Summary information and primary citation
- PDB-id
- 6dt1; SNAP-derived features in text and JSON formats;
DNAproDB
- Class
- ligase-DNA
- Method
- X-ray (2.75 Å)
- Summary
- Crystal structure of the ligase from bacteriophage t4 complexed with DNA intermediate
- Reference
- Shi K, Bohl TE, Park J, Zasada A, Malik S, Banerjee S, Tran V, Li N, Yin Z, Kurniawan F, Orellana K, Aihara H (2018): "T4 DNA ligase structure reveals a prototypical ATP-dependent ligase with a unique mode of sliding clamp interaction." Nucleic Acids Res., 46, 10474-10488. doi: 10.1093/nar/gky776.
- Abstract
- DNA ligases play essential roles in DNA replication and repair. Bacteriophage T4 DNA ligase is the first ATP-dependent ligase enzyme to be discovered and is widely used in molecular biology, but its structure remained unknown. Our crystal structure of T4 DNA ligase bound to DNA shows a compact α-helical DNA-binding domain (DBD), nucleotidyl-transferase (NTase) domain, and OB-fold domain, which together fully encircle DNA. The DBD of T4 DNA ligase exhibits remarkable structural homology to the core DNA-binding helices of the larger DBDs from eukaryotic and archaeal DNA ligases, but it lacks additional structural components required for protein interactions.

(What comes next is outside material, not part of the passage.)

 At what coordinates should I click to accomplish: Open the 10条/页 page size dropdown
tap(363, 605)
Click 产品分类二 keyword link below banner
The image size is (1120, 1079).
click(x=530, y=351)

T4 DNA ligase instead has a flexible loop insertion within the NTase domain, which binds tightly to the T4 sliding clamp gp45 in a novel α-helical PIP-box conformation. Thus, T4 DNA ligase represents a prototype of the larger eukaryotic and archaeal DNA ligases, with a uniquely evolved mode of protein interaction that may be important for efficient DNA replication.